PROBLEM REQUIREMENTS -> Return all of the data exactly as given.

[Saved entries]

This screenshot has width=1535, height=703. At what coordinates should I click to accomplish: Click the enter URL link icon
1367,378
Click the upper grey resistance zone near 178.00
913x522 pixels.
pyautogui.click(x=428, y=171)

WRITTEN RESPONSE ->
This screenshot has width=1535, height=703. At what coordinates should I click to accomplish: Click the enter URL link icon
1367,378
Click the upper grey resistance zone near 178.00
913x522 pixels.
pyautogui.click(x=428, y=171)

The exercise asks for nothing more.